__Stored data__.

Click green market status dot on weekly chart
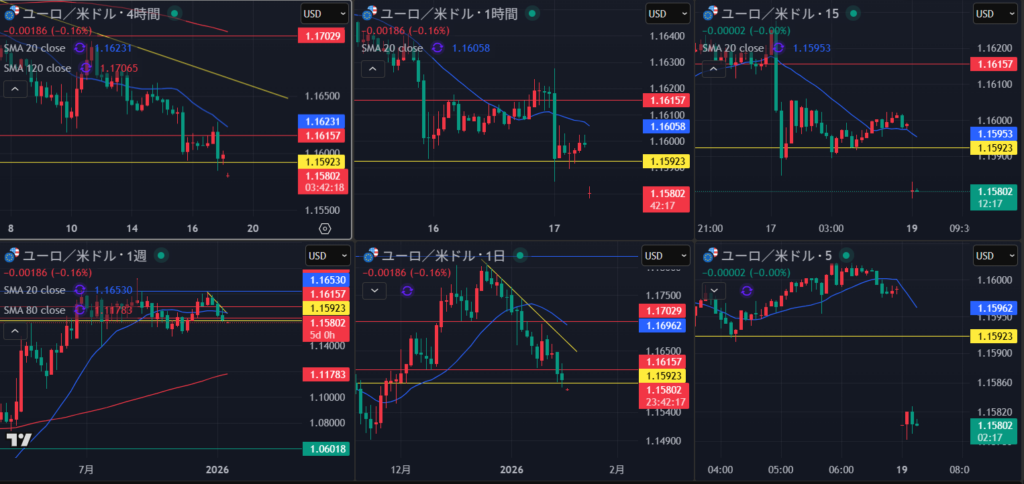click(x=162, y=255)
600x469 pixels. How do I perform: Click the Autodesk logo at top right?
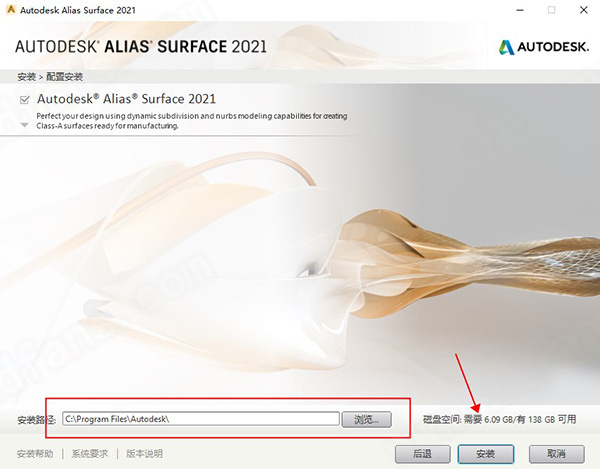(x=544, y=47)
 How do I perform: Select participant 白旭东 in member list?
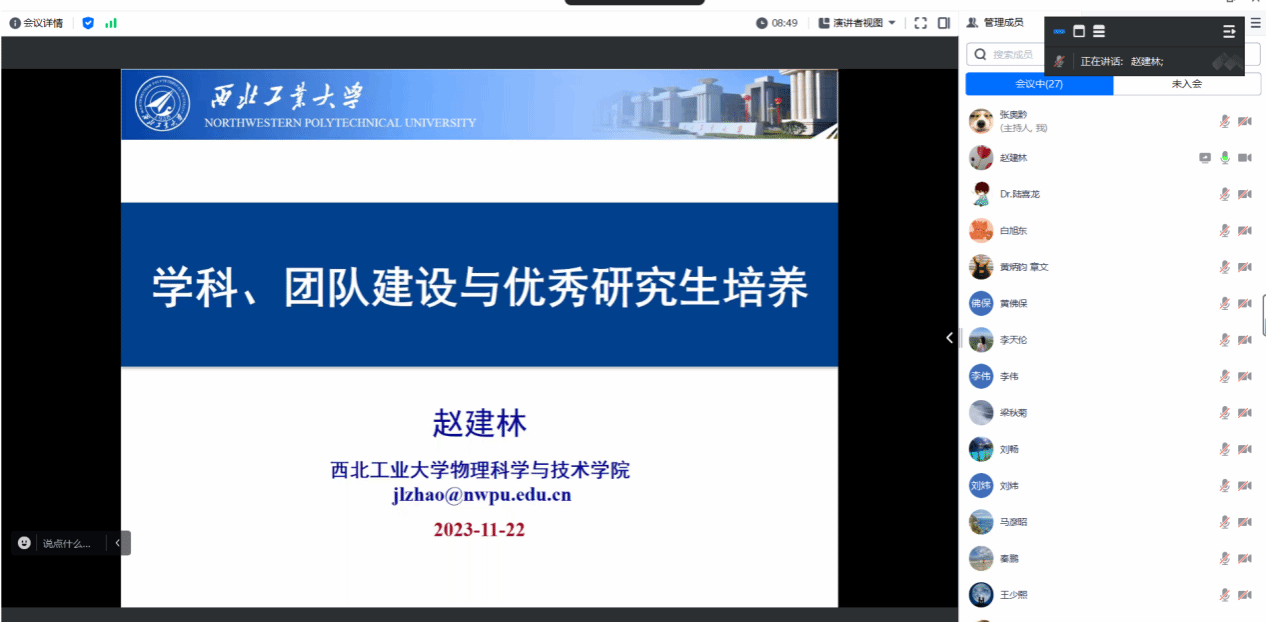[1013, 231]
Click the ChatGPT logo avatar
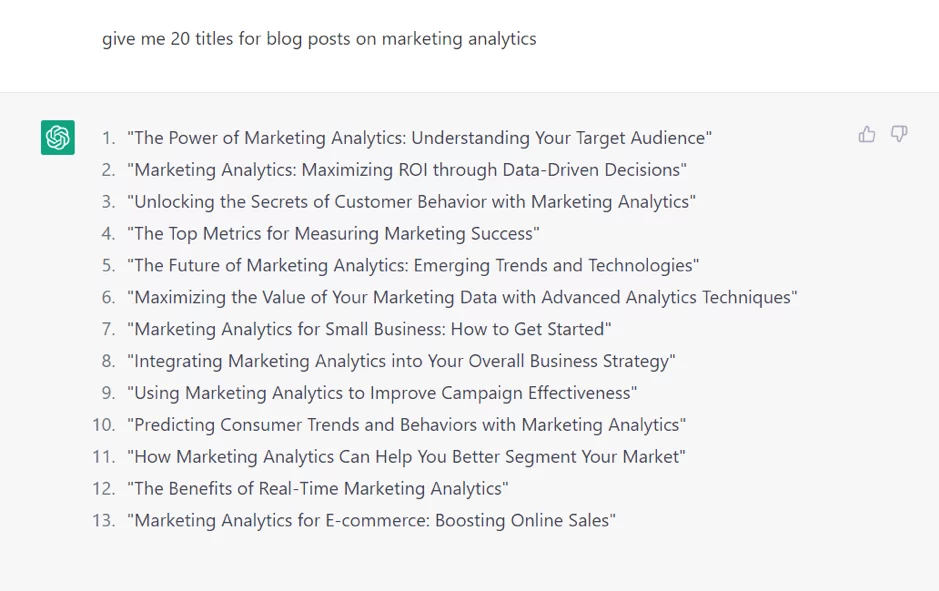Image resolution: width=939 pixels, height=591 pixels. 58,137
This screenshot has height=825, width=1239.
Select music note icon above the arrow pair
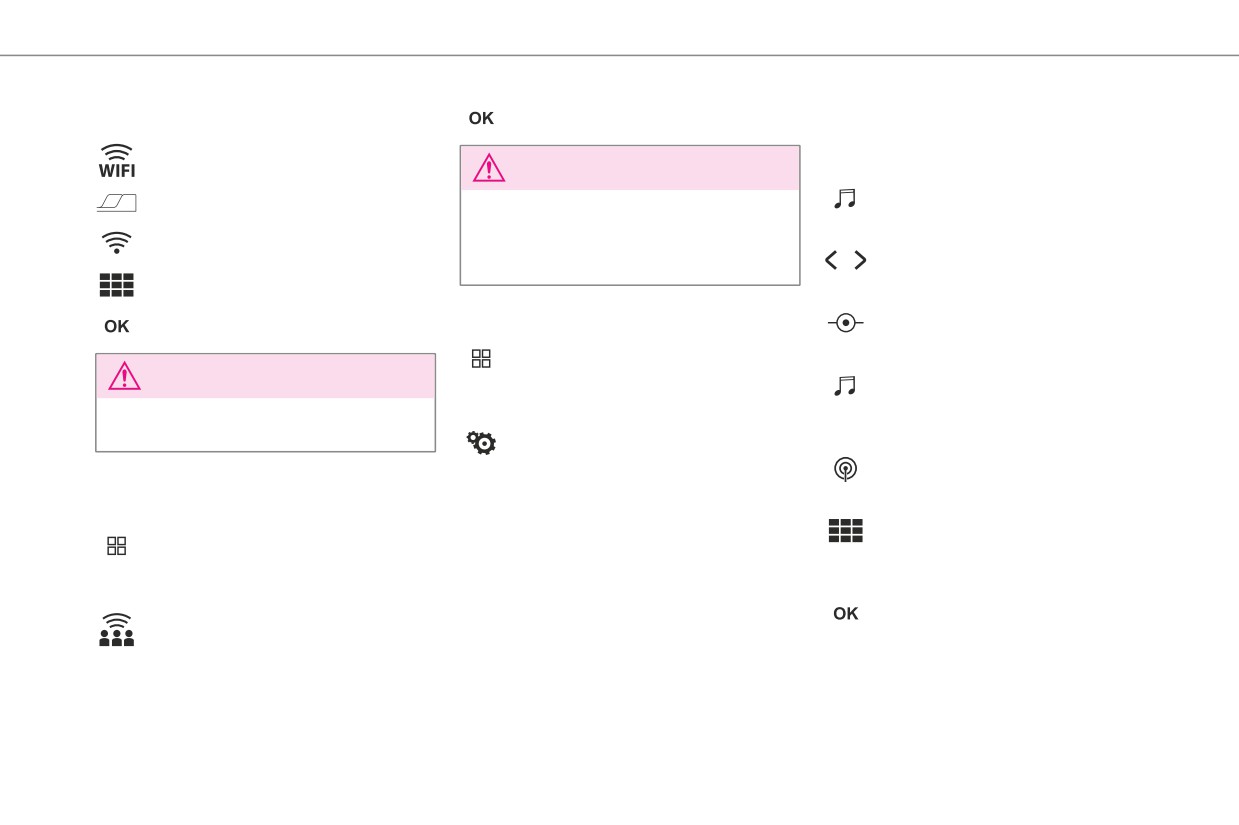pyautogui.click(x=845, y=199)
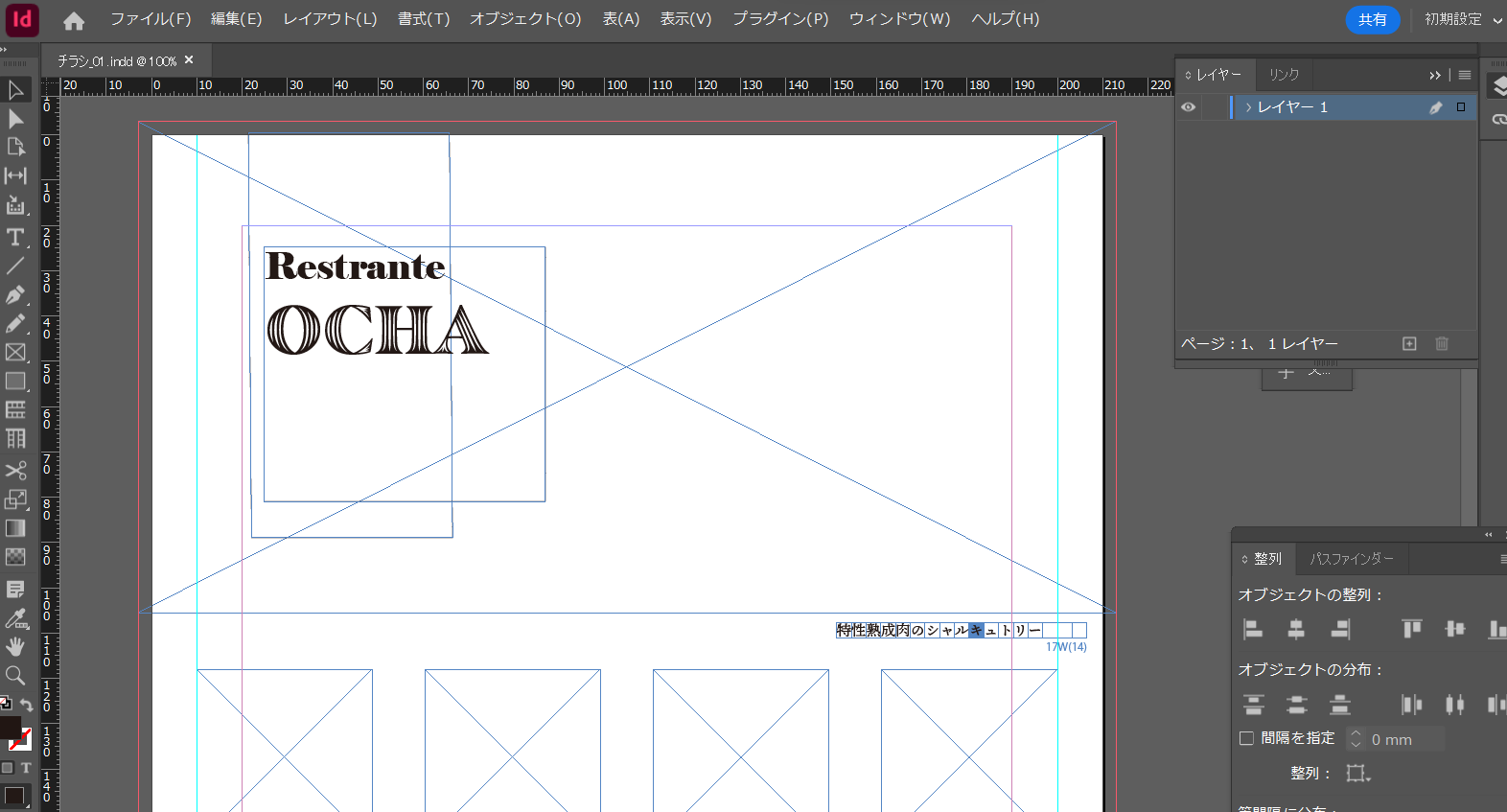This screenshot has height=812, width=1507.
Task: Select the Hand tool
Action: pos(15,646)
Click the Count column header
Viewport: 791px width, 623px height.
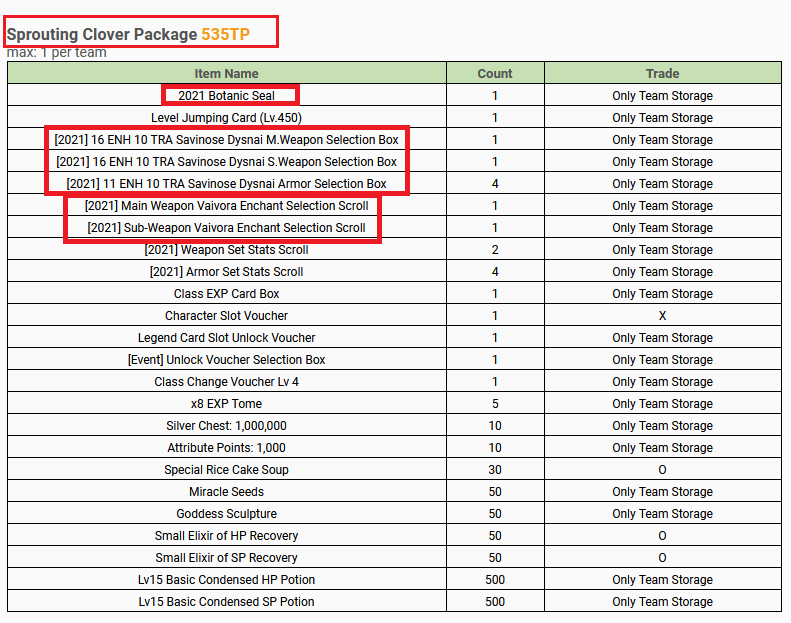click(x=494, y=73)
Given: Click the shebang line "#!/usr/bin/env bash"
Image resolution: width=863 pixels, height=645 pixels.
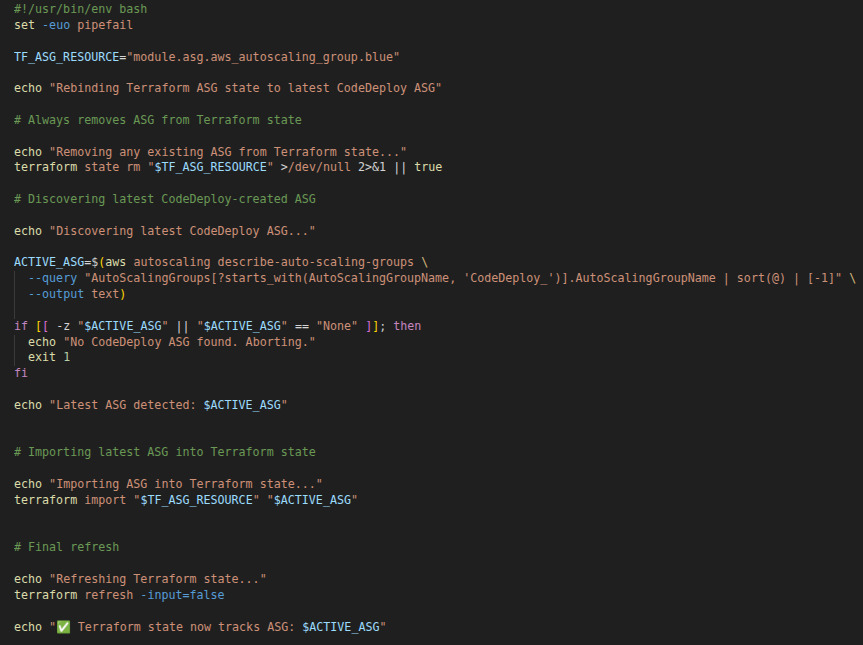Looking at the screenshot, I should 80,9.
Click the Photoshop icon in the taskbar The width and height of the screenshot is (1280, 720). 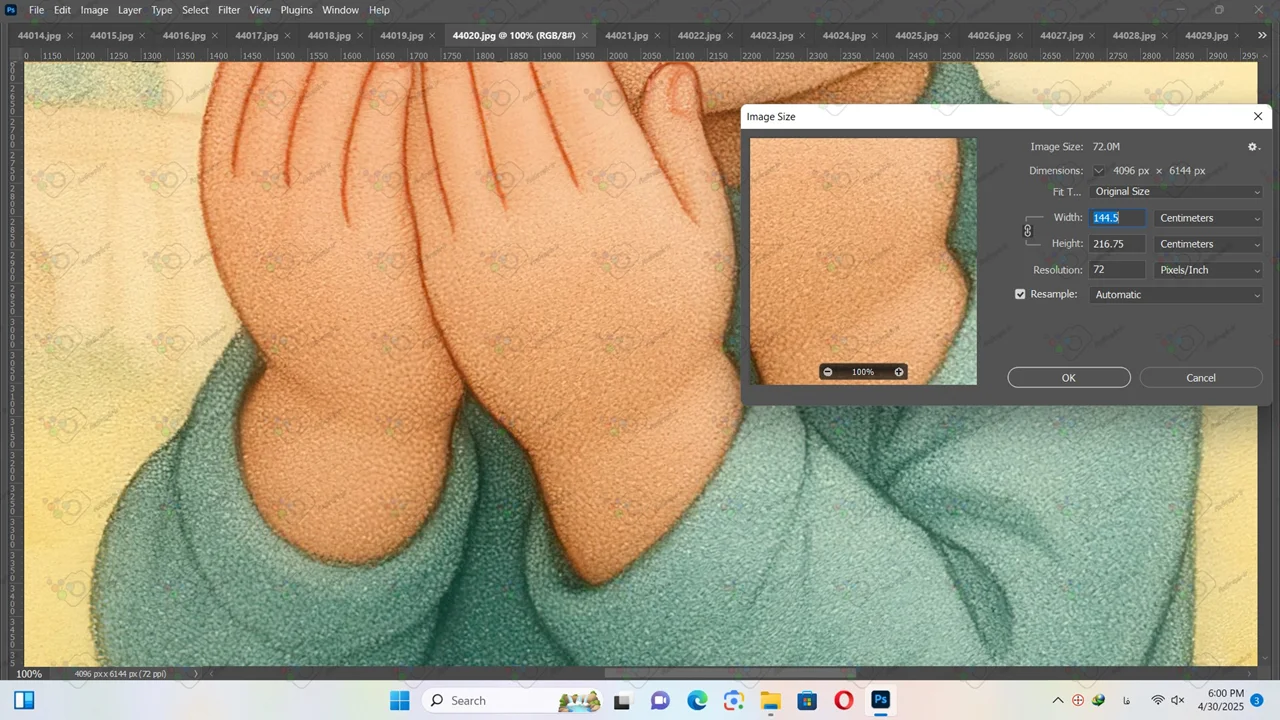tap(880, 700)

__ACTIVITY__. What is needed is an exact copy of only the lines above from the one with "Select music note icon above the arrow pair" to the one with "Given: Click the", both kept, with every picture left out.

__RESULT OF THIS EXERCISE__.
Select music note icon above the arrow pair
pyautogui.click(x=845, y=199)
This screenshot has height=812, width=1507.
Task: Select the Hand tool
Action: pos(15,646)
Click the Count column header
Viewport: 791px width, 623px height.
click(x=494, y=73)
Given: Click the shebang line "#!/usr/bin/env bash"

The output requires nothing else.